Cogent Munches Midwestern ISP
The buy raises questions that have haunted Cogent's other deals. First: how does this acquisition fit with Cogent's business plan?
FNSI has about 400 customers, which Cogent says were transferred to its own management this morning. It specializes in commercial Internet access, xDSL, ATM, and Frame Relay services for businesses in Cleveland, Akron, Canton, Columbus, Dayton, Cincinnati, and Toledo, Ohio; Detroit and Southfield, Michigan; Pittsburgh; and Chicago. FNSI's leased fiber connections to California will be canceled and replaced with Cogent links. "Several" of its 25 employees will be offered jobs, according to Cogent spokesman Jeff Henriksen.
But Cogent's battle cry has been "100 Mbit/s for $1,000 a Month!" And what's that about DSL? Isn't that the very service Cogent's been waging war against? (See Cogent Tenders DSL-Killer.)
It's all a fit, Henriksen insists. He says Cogent's aim is to be an Internet access provider, period. While the carrier initially offered Fast Ethernet access as a replacement for T1, it took a fork in the road when it purchased the assets of PSINet Inc. for $10 million back in April 2002 (see Cogent Acquires PSINet). That acquisition enabled the carrier to start selling T1 (1.544 Mbit/s) and T3 (45 Mbit/s) in addition to its "classic" Ethernet links.
The strategy seems to be working -- for now. In a market where Ethernet access is still a novelty for many business customers, Cogent has managed significant revenue growth (more on that in a minute).
There's even an indication Cogent may tolerate DSL in its network -- for awhile at least. When asked if Cogent will attempt to switch FNSI's DSL customers to fiber, Henriksen says: "We don't have to make a decision on that right now."
But at least one analyst questions whether getting into multiple access types doesn't split Cogent's focus, even though it helps pay the bills. "They see themselves as an ISP, but they have two different ways of doing that... Of course, they need to grow revenues to make everything sustainable," says Nick Maynard, senior analyst with the Yankee Group.
Which raises another key question: How can Cogent afford to keep buying companies in order to expand its business? After all, it's a down market, and Cogent isn't yet profitable. It's already bought major assets of five companies: NetRail Inc., for which it paid $11.7 million in September 2001; Allied Riser, which it bought in an undisclosed stock and debt acquisition deal in February 2002 (see Cogent's Reverse Prognosis); PSINet and OnSite Access, for which it paid $10 million and an undisclosed sum, respectively, in April 2002 (see Cogent Buying Binge: Another Bubble? and Cogent Bags Bankruptcy Scraps); and FiberCity Networks, for which it paid an undisclosed sum in September 2002 (see Cogent Acquires FiberCity Networks).

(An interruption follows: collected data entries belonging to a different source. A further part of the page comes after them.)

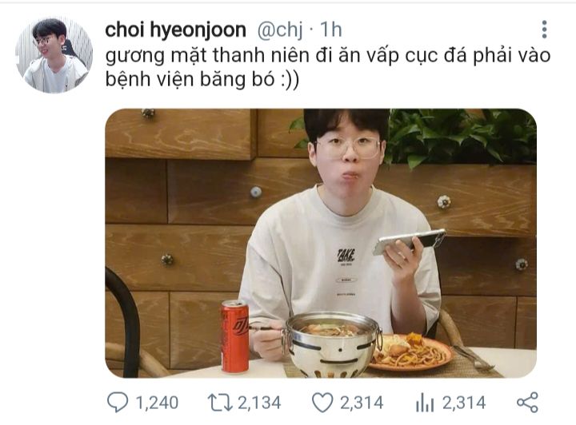Viewport: 576px width, 425px height.
Task: Open the 1h timestamp of the tweet
Action: coord(331,30)
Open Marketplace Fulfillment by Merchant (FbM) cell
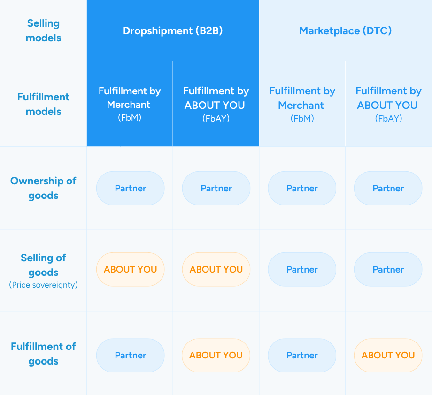 click(x=302, y=104)
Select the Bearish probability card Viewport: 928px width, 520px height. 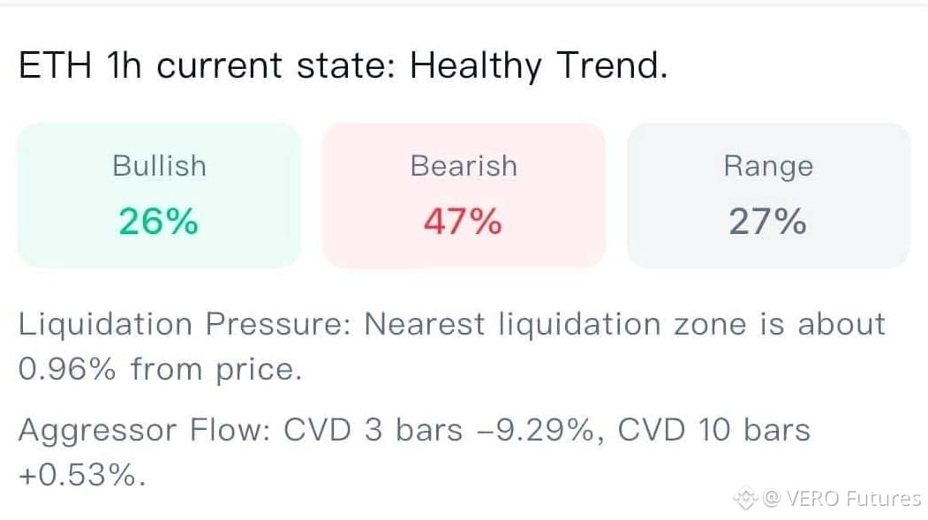[464, 196]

Maynard says Cogent's gotten good deals on all these acquisitions. "It's paid pennies on the dollar. These are relatively cheap assets Cogent can service with its current personnel." As a result, Cogent's increased its customer base, its access to buildings, particularly in the New York City area, and its ability to offer a broader range of services -- all for a bargain. With the Allied Riser deal, Cogent also managed to go public.
Still, Cogent's financials show lots of room for improvement. They remain a puzzling mix of good and bad news that points to a reckoning in about two years' time.

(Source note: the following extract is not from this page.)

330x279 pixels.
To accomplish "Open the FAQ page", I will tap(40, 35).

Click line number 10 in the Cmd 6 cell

On the plus side, the carrier's revenue growth is impressive: In the first three quarters of 2002 (the fourth quarter, which closed December 31, will be posted March 31), Cogent report over $38 million in net revenue, compared with $3 million for all of 2001. That clearly shows Cogent's effectively building sales.
Cogent's also got solid backers, including Erel N. Margalit and Jerusalem Venture Partners, Oak Investment Partners, and WorldView Technology Partners.
On the down side, Cogent's net loss for the first three quarters of 2002 was $67.9 million, compared with $66.9 million for all of 2001. While Cogent has expanded its number of common shares outstanding, reducing its net loss per share year-over-year, those are still big losses.
What's more, Cogent is joined to its primary vendor Cisco Systems Inc. (Nasdaq: CSCO) through a complex series of covenants that amount to a loan of over $400 million, which starts coming due in March 2005 (see Cogent Conundrum Continues).
Bottom line? Cogent needs to get those revenues up over its costs in order to survive long term. To do that, it needs to harness the tactic of buying up loosely related assets into an effective long-term strategy.
Yankee Group's Maynard thinks Cogent's got a good shot. "Cogent's a survivor... They're one of the few left standing... It's not like they're buying apples and oranges... and the acquisitions they're making aren't going to make or break them." But he foresees tough times ahead, in which alternative ISPs like Cogent and rival OnFiber Communications Inc. will face a further market shakeout.
"They have some breathing room," he says. "Can they pull it off? That still remains to be seen."